«Fondamentalmente le mie opere hanno quasi sempre la natura di proposte». In queste poche ma significative parole si trova la chiave interpretativa della mostra personale Frauen dell’artista tedesco Thomas Schütte al Castello di Rivoli, curata da Andrea Bellini e Dieter Schwarz e aperta fino al 23 settembre. Una mostra esemplare, non soltanto per l’allestimento rigoroso e puntuale che restituisce alla Manica Lunga la sua funzione storica, ma soprattutto per le implicazioni teoriche che suggerisce. Un’esposizione che nasce dalla volontà di presentare per la prima volta tutte insieme le Frauen, diciotto sculture femminili realizzate da Schütte tra il 1999 ed oggi, provenienti da un nutrito gruppo di 120 bozzetti in ceramica, anch’essi esposti a Rivoli insieme a due opere realizzate per l’occasione, gli United Enemies: due grandi sculture in bronzo alte 4 metri, collocate nel piazzale all’ingresso del museo.
Fin qui le premesse, che attraverso il pensiero dell’artista si qualificano come proposte intorno alla natura della scultura contemporanea in rapporto allo spazio, ai materiali e, last but not least, alla storia dell’arte. Proposte che si traducono in momenti di riflessione complessi ed articolati, a cominciare proprio dalla relazione tra la scultura e il luogo che la ospita. Ed ecco la prima grande intuizione dell’artista: posizionare le opere al centro della Manica Lunga, riportata alla sua struttura originaria dopo anni di allestimenti che l’avevano camuffata con pannelli, pareti divisorie o altro. Con Schütte lo sguardo del visitatore riesce a cogliere la completezza dell’ambiente illuminato da finestre aperte sull’esterno, che la restituiscono ad una solida e ferma compostezza sabauda.
Così come avveniva nelle gallerie dei palazzi nobili italiani dal Rinascimento in poi, la Manica Lunga è uno spazio per presentare le sculture nella maniera più semplice e diretta possibile, mettendole in relazione con la luce naturale e per dare vita ad un ritmo della visione dove ogni elemento si fonde con gli altri, in un rapporto consapevole e misurato. Questo equilibrio permette quindi di analizzare le opere una per una senza sovrapposizioni, per soffermarsi quasi naturalmente sulla seconda proposta: i materiali. Qui Schütte apre alcune suggestioni che prendono le mosse da una serie di cortocircuiti, non privi di una certa violenza, tra fisicità e simbolo, memoria ed evocazione. Queste diciotto donne sono tutte posizionate su tavoli di metallo identici, che ricordano, nella loro inquietante e rozza semplicità, gli arredi di un macello o di un obitorio. Su queste basi essenziali giacciono le Frauen, che nelle loro componenti formali (ma non materiali) pescano a mani basse nella storia dell’arte, con una quantità di riferimenti allineati in un fil rouge che non trae origine dalla scultura, ma dalla pittura.

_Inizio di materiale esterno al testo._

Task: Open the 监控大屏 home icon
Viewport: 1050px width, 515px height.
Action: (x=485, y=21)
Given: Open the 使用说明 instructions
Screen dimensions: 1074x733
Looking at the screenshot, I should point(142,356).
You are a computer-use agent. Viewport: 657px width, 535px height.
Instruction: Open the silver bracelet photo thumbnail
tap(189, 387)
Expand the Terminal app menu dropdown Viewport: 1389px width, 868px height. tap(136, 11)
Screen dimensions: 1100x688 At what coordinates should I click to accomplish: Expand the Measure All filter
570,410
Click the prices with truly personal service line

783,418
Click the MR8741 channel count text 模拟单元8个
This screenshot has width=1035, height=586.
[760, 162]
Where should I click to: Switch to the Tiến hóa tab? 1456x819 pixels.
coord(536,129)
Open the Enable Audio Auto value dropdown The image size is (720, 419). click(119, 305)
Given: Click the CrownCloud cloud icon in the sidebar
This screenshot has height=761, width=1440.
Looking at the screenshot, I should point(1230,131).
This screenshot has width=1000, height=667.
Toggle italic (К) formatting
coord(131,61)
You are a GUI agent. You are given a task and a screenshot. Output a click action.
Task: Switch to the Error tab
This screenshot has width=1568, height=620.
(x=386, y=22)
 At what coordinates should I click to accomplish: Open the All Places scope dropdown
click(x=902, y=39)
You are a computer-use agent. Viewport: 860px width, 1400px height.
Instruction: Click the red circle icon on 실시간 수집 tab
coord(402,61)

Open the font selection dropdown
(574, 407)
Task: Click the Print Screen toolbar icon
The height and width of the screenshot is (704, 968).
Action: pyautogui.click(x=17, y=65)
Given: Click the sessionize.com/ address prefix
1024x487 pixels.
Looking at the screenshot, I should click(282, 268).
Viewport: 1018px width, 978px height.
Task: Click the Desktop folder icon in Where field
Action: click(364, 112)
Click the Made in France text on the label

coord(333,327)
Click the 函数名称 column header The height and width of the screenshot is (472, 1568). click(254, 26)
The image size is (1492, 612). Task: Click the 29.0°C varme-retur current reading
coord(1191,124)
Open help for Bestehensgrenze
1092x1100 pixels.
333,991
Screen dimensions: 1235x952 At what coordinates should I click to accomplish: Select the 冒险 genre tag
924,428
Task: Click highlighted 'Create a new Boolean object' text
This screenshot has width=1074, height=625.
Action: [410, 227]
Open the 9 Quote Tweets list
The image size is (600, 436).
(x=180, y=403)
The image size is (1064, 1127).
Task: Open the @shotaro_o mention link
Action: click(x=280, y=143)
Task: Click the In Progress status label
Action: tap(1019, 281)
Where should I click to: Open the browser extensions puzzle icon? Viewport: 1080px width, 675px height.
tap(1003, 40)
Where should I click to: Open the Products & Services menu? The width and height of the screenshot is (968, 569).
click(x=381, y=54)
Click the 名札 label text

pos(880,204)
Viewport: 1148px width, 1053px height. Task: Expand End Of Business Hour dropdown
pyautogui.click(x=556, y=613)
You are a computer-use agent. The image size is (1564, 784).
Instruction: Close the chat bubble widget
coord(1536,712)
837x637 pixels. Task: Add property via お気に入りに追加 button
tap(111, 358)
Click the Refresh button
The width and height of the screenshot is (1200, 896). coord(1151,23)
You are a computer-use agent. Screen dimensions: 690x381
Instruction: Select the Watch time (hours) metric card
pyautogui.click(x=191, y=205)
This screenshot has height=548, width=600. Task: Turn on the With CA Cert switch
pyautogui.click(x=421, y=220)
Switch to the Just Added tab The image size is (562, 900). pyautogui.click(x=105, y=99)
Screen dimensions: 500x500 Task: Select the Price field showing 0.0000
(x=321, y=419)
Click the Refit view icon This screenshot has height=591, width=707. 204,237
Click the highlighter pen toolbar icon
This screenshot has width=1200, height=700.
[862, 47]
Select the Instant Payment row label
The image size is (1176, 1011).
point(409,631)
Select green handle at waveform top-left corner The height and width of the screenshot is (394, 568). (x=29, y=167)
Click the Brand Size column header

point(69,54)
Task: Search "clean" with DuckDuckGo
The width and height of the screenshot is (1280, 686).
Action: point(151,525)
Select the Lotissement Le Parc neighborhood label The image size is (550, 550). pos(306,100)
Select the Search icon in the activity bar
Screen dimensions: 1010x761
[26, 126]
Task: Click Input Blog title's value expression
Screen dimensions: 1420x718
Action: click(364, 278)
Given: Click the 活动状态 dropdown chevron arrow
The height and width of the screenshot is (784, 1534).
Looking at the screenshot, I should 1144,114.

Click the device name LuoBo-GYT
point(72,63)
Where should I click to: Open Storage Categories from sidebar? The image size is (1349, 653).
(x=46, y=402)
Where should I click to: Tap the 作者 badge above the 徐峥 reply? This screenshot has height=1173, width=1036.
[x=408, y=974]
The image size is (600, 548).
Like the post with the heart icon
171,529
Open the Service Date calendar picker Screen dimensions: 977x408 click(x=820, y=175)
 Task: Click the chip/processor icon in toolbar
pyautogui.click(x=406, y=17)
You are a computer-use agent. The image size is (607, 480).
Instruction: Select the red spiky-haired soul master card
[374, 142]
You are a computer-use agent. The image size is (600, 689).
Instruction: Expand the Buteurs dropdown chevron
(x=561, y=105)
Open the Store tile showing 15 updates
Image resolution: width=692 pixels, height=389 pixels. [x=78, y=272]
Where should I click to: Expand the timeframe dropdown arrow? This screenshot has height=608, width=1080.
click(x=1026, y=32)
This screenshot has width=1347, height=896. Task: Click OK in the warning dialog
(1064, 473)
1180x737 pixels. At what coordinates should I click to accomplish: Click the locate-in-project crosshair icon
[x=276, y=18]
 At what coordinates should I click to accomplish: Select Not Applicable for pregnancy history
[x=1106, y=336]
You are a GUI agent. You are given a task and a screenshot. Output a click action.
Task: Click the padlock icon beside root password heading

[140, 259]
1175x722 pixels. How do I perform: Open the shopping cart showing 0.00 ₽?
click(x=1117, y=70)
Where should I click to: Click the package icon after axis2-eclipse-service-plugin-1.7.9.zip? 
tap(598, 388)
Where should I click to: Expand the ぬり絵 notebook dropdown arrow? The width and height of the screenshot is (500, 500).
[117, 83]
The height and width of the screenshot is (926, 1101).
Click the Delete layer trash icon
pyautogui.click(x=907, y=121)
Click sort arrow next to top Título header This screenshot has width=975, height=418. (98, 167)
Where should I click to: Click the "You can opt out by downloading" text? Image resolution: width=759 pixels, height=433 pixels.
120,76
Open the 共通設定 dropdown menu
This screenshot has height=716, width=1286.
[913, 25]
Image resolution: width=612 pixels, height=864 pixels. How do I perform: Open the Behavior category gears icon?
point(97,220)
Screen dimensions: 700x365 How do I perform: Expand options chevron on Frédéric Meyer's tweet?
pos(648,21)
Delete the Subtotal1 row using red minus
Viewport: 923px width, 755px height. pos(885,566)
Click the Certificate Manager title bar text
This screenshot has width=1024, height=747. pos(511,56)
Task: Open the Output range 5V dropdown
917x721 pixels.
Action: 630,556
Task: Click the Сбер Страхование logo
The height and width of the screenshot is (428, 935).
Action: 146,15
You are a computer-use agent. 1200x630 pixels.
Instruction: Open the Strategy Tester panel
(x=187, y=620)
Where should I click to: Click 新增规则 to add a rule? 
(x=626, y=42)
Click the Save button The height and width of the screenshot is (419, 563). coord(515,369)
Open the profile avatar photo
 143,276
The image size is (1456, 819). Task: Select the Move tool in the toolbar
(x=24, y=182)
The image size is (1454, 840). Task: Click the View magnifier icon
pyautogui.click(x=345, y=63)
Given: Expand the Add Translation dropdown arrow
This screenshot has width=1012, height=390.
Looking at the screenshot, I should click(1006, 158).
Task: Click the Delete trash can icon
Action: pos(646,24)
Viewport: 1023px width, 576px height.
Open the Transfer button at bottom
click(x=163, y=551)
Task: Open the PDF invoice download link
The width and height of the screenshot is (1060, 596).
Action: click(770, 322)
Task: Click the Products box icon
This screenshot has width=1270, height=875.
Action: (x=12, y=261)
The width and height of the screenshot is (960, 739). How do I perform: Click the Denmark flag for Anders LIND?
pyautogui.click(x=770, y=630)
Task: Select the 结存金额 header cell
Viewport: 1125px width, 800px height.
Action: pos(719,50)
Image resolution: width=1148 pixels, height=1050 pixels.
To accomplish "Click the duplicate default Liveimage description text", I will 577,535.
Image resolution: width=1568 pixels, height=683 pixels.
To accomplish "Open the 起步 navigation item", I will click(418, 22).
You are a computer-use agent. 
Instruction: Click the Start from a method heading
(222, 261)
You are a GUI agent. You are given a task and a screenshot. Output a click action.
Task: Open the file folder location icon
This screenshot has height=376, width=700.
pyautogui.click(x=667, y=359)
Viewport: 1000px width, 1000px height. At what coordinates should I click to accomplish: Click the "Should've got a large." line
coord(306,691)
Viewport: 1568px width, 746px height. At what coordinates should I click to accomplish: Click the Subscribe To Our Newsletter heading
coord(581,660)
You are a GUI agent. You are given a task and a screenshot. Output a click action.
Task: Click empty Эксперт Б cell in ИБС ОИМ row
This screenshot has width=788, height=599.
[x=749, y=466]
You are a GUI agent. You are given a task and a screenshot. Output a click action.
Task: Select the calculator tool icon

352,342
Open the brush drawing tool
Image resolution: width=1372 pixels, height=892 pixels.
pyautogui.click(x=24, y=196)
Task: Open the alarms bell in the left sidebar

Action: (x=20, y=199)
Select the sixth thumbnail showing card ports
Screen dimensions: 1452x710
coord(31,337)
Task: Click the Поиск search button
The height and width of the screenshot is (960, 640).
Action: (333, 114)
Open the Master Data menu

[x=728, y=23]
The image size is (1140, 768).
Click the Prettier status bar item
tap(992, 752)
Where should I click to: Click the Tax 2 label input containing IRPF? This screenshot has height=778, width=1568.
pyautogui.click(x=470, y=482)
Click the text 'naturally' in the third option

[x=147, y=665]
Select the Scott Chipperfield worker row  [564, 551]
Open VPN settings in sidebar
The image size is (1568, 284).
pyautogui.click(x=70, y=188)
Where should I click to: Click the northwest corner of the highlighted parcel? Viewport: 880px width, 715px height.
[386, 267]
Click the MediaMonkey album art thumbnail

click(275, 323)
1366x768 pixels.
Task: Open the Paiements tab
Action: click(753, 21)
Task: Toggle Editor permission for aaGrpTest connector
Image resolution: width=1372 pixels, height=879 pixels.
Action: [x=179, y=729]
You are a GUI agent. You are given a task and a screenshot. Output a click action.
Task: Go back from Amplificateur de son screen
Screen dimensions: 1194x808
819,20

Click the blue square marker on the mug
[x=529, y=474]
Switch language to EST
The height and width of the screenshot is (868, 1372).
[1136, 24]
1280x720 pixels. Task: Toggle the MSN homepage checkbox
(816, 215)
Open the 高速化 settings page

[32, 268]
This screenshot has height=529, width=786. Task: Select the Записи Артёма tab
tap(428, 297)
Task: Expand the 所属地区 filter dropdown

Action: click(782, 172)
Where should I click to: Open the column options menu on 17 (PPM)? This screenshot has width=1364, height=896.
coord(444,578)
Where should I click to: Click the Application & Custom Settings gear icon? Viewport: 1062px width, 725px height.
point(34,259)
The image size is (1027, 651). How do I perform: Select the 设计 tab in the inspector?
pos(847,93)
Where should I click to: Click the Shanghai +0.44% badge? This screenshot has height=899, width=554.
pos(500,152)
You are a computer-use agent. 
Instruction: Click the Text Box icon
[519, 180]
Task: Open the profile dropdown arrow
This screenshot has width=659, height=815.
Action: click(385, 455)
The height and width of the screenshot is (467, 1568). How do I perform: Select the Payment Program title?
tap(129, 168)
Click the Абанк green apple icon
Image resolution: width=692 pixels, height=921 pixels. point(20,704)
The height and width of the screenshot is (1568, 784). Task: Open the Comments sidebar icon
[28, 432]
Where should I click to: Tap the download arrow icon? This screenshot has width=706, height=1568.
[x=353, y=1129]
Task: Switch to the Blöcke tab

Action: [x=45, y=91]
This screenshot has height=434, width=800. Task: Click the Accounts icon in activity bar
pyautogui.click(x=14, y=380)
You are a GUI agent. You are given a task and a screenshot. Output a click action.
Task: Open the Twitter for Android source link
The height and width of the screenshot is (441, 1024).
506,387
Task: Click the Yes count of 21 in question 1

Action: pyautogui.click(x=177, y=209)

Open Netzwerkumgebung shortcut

Le loro prime antenate sono le Veneri di Giorgione e Tiziano, languidi e rotondi corpi di divinità, per poi ricordare le sculture di Michelangelo nelle Tombe Medicee, le sante e beate in estasi di Bernini fino a cogliere la sottile e malinconica Paolina del Canova. È dalla silenziosa e tormentata angoscia manierista che Schütte trasferisce l’inquietudine provocata dalla rottura della regola, dalla scelta del disordine e della disarmonia rispetto all’ordine rinascimentale, traslato nell’assolutezza ideologica del Modernismo. Nel riportare alla luce la scultura femminile, l’artista intende «risvegliare a nuova vita questo universo figurativo recepito come troppo scontato in passato e di conseguenza trascurato», come suggerisce Dieter Schwarz. Schütte ci conduce con le sue Frauen in un repertorio di immagini noto e conosciuto, per obbligarci poi a metterne in discussione gli stessi fondamenti attraverso un altro punto di vista. E qui entra in gioco la conoscenza del materiale colta dall’interno, facendo “parlare” la materia stessa non per similitudini, ma per contrasti. Secchi, stridenti, a volte insopportabili. Le opacità polverose del corten con l’effetto cangiante dell’alluminio laccato, la sontuosa maestà del bronzo patinato con le lucentezze artificiali dell’acciaio, che giocano a rimpiattino con i rimandi al Novecento, da Maillol a Picasso, da Matisse a Moore. Materiali ed immagini che si sovrappongono, in un labirinto di suggestioni che partono e arrivano allo stesso punto: scultura e statuaria possono parlare la stessa lingua all’alba del Ventesimo secolo? Se non rinunciano a dialogare con il presente per vagheggiare un remoto passato, la risposta è sì.